:: Material provided ::

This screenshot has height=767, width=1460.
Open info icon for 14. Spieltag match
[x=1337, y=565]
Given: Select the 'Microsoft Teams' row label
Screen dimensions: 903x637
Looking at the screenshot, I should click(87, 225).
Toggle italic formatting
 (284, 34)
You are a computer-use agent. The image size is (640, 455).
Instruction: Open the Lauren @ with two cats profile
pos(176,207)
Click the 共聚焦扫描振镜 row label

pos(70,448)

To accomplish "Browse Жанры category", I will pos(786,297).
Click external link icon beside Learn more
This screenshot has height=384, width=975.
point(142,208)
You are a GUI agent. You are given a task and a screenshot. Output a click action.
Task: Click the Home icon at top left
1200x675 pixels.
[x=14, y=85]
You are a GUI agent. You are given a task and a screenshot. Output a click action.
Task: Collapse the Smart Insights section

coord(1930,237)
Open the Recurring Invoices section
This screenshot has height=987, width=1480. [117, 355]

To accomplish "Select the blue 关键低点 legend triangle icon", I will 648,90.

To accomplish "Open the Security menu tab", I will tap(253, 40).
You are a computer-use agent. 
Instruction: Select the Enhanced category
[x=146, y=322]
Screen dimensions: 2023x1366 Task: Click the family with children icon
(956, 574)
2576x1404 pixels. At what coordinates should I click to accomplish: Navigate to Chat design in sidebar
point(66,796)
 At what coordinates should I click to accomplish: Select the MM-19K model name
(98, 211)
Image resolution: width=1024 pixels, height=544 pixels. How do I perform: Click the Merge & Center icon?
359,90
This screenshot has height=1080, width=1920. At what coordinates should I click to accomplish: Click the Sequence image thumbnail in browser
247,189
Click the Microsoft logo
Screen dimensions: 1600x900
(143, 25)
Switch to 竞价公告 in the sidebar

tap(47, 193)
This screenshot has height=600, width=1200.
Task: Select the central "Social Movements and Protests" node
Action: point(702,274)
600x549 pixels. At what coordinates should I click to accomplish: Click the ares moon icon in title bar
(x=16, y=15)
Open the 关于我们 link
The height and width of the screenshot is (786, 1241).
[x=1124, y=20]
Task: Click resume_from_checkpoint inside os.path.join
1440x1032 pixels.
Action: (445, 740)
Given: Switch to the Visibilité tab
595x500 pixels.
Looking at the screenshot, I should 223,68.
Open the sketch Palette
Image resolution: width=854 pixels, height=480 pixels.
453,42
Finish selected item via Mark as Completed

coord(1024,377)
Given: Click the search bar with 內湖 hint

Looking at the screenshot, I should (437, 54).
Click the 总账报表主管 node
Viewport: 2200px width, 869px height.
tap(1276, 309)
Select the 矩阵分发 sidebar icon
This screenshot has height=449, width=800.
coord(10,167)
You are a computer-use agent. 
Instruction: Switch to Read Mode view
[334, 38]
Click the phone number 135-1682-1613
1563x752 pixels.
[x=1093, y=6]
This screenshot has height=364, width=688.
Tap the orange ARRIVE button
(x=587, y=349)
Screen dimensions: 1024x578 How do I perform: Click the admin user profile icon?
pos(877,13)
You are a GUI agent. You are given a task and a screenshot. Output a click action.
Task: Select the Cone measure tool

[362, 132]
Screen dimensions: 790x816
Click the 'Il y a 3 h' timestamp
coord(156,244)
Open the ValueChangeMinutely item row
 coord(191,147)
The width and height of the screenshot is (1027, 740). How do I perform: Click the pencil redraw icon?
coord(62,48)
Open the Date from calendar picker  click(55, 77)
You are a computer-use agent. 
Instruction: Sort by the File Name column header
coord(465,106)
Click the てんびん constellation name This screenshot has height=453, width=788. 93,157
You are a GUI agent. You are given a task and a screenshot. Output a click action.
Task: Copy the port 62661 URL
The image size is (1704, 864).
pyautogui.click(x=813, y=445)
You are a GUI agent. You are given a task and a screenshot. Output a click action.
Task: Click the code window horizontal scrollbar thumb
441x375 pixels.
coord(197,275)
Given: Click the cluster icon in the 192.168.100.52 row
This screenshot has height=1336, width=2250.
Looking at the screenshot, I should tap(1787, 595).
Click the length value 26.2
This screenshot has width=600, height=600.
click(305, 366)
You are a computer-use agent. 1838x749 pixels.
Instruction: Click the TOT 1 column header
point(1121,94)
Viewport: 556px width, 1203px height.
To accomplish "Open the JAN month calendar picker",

:::

Problem to solve: Rewrite all the items above, replacing "GUI agent" with "screen agent" everywhere it occurs and leaving everything else unchanged.

Written solution:
This screenshot has height=767, width=1460.
Open info icon for 14. Spieltag match
[x=1337, y=565]
Given: Select the 'Microsoft Teams' row label
Screen dimensions: 903x637
Looking at the screenshot, I should click(87, 225).
Toggle italic formatting
 (284, 34)
You are a computer-use agent. The image size is (640, 455).
Instruction: Open the Lauren @ with two cats profile
pos(176,207)
Click the 共聚焦扫描振镜 row label

pos(70,448)

To accomplish "Browse Жанры category", I will pos(786,297).
Click external link icon beside Learn more
This screenshot has height=384, width=975.
point(142,208)
You are a screen agent. You are given a task and a screenshot. Output a click action.
Task: Click the Home icon at top left
1200x675 pixels.
[x=14, y=85]
You are a screen agent. You are given a task and a screenshot. Output a click action.
Task: Collapse the Smart Insights section

coord(1930,237)
Open the Recurring Invoices section
This screenshot has height=987, width=1480. [117, 355]

To accomplish "Select the blue 关键低点 legend triangle icon", I will 648,90.

To accomplish "Open the Security menu tab", I will tap(253, 40).
You are a computer-use agent. 
Instruction: Select the Enhanced category
[x=146, y=322]
Screen dimensions: 2023x1366 Task: Click the family with children icon
(956, 574)
2576x1404 pixels. At what coordinates should I click to accomplish: Navigate to Chat design in sidebar
point(66,796)
 At what coordinates should I click to accomplish: Select the MM-19K model name
(98, 211)
Image resolution: width=1024 pixels, height=544 pixels. How do I perform: Click the Merge & Center icon?
359,90
This screenshot has height=1080, width=1920. At what coordinates should I click to accomplish: Click the Sequence image thumbnail in browser
247,189
Click the Microsoft logo
Screen dimensions: 1600x900
(143, 25)
Switch to 竞价公告 in the sidebar

tap(47, 193)
This screenshot has height=600, width=1200.
Task: Select the central "Social Movements and Protests" node
Action: point(702,274)
600x549 pixels. At what coordinates should I click to accomplish: Click the ares moon icon in title bar
(x=16, y=15)
Open the 关于我们 link
The height and width of the screenshot is (786, 1241).
[x=1124, y=20]
Task: Click resume_from_checkpoint inside os.path.join
1440x1032 pixels.
Action: (445, 740)
Given: Switch to the Visibilité tab
595x500 pixels.
Looking at the screenshot, I should 223,68.
Open the sketch Palette
Image resolution: width=854 pixels, height=480 pixels.
453,42
Finish selected item via Mark as Completed

coord(1024,377)
Given: Click the search bar with 內湖 hint

Looking at the screenshot, I should (437, 54).
Click the 总账报表主管 node
Viewport: 2200px width, 869px height.
tap(1276, 309)
Select the 矩阵分发 sidebar icon
This screenshot has height=449, width=800.
coord(10,167)
You are a computer-use agent. 
Instruction: Switch to Read Mode view
[334, 38]
Click the phone number 135-1682-1613
1563x752 pixels.
[x=1093, y=6]
This screenshot has height=364, width=688.
Tap the orange ARRIVE button
(x=587, y=349)
Screen dimensions: 1024x578 How do I perform: Click the admin user profile icon?
pos(877,13)
You are a screen agent. You are given a task and a screenshot. Output a click action.
Task: Select the Cone measure tool

[362, 132]
Screen dimensions: 790x816
Click the 'Il y a 3 h' timestamp
coord(156,244)
Open the ValueChangeMinutely item row
 coord(191,147)
The width and height of the screenshot is (1027, 740). How do I perform: Click the pencil redraw icon?
coord(62,48)
Open the Date from calendar picker  click(55, 77)
You are a computer-use agent. 
Instruction: Sort by the File Name column header
coord(465,106)
Click the てんびん constellation name This screenshot has height=453, width=788. 93,157
You are a screen agent. You are given a task and a screenshot. Output a click action.
Task: Copy the port 62661 URL
The image size is (1704, 864).
pyautogui.click(x=813, y=445)
You are a screen agent. You are given a task and a screenshot. Output a click action.
Task: Click the code window horizontal scrollbar thumb
441x375 pixels.
coord(197,275)
Given: Click the cluster icon in the 192.168.100.52 row
This screenshot has height=1336, width=2250.
Looking at the screenshot, I should tap(1787, 595).
Click the length value 26.2
This screenshot has width=600, height=600.
click(305, 366)
You are a computer-use agent. 1838x749 pixels.
Instruction: Click the TOT 1 column header
point(1121,94)
Viewport: 556px width, 1203px height.
To accomplish "Open the JAN month calendar picker",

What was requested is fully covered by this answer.